En esos veranos de Tigretón, piscina y pelota azul de Nivea, cuando cualquier niño con bici era Induráin, en la fuerte corporeidad repentina de los objetos (casi podemos ver y tocar de nuevo las bolsas del pan «de arpillera y con cierre fruncido»), y los primeros conatos de la sexualidad y el miedo y la fantasía, nos reconocemos con una sonrisa acibarada los niños de los 80/90.
Mascarell se mueve ágil y grácil en el trazo de sus vivencias y nos hace entender la importancia de que la memoria preserve receptáculos que lo contengan
Hay, además, aunque no sea explícito, mucho para reflexionar sobre el apego feroz de las nuevas generaciones a los orígenes una vez caída la careta del desarrollismo, la necesidad de aferrarse nuevamente a las cosas frente a la noción boomer de progreso continuado. Hay una sensibilidad muy contemporánea y pujante en este rebelarse a la desaparición de los objetos, esa nostalgia que busca ocupar el hueco dejado, especialmente en el Levante, por ese paso indiscriminado y exprés del «campesinado pobre al empresariado modesto», que decía Chirbes. Un regreso a «todo lo que era sólido» aunque sea con la herramienta más lábil del mundo, los recuerdos. La generación que no tiene ni dinero ni iniciativa (las dos cosas que hicieron el Levante de ladrillo) toma partido ahora por la inactividad y la nostalgia.
Hasta aquí, las memorias.
Y a partir de aquí, la novela; es decir, el sustento narrativo, la percha en la que Mascarell ha puesto a orear sus recuerdos, como esos pulpos estirados que ves en Denia y Santorini.

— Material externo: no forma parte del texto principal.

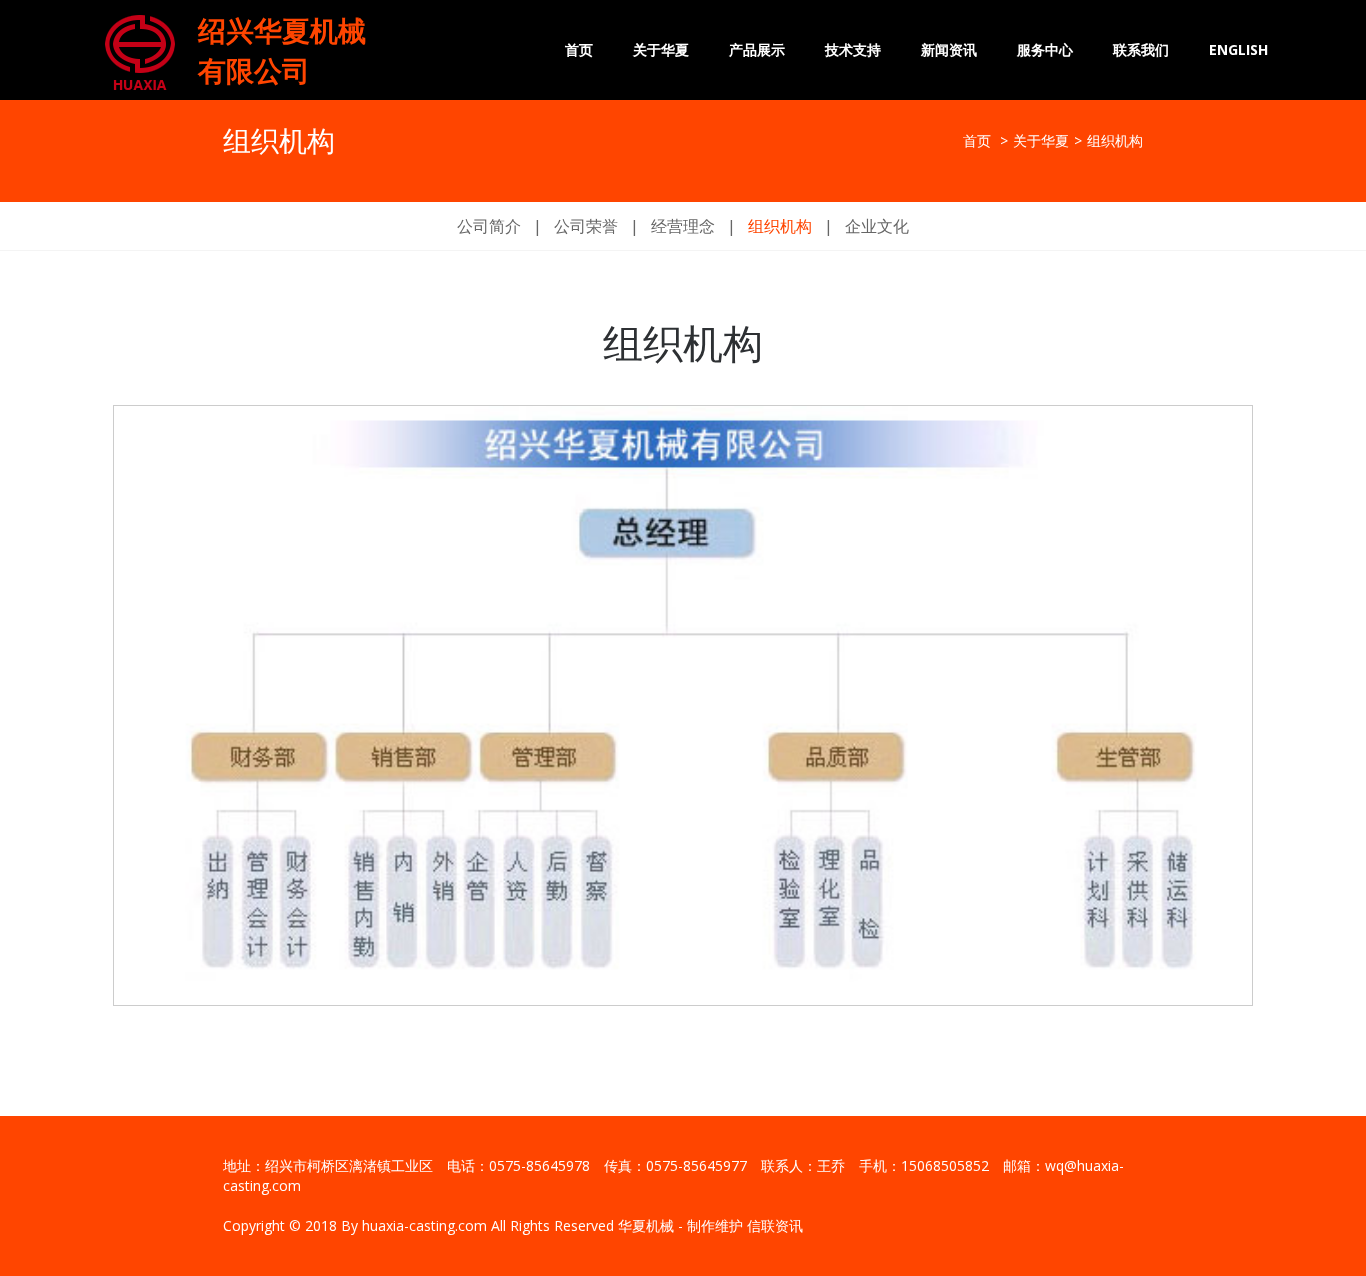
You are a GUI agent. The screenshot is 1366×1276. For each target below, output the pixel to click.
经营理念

Desde el principio hay una predisposición a plantear, paralelamente a la evocación, una trama y un misterio, el «inesperado secreto familiar» que augura la sinopsis. Queremos saber que será de la venta de la casa (¿se resolverá a favor de las pretensiones de la protagonista?) y cuáles son los motivos del comprador, que se dibuja como una némesis estereotipada de la voz narrativa. Pero cuando Mascarell se lanza a «resolver», todas las casillas del panel están en blanco. De manera que la «novela» propiamente dicha se reduce, como mucho, a un tercio del total y se desarrolla de manera apresurada desde un tanteo de tintes sórdidos que haría las delicias de Sara Mesa hasta un folletín comprimido de amor y memoria histórica que sirve de argamasa para juntar las piezas y dar motivos a personajes que están muy lejos de interesar a la autora.
Desgraciadamente, queda la sensación de que, no pudiendo o no queriendo ceñirse exclusivamente al recuento de los recuerdos, o en su caso, dar a cada cosa su espacio replanteando la obra, Mascarell resuelve a trompicones una trama en la que nunca pone demasiada convicción, con un misterio que –aunque se justifique como homenaje de la hoy escritora a la niña fantasiosa que fue– parece incrustado sólo para darle categoría de novela a lo que empezó como una suma de sensaciones y flashazos de la memoria.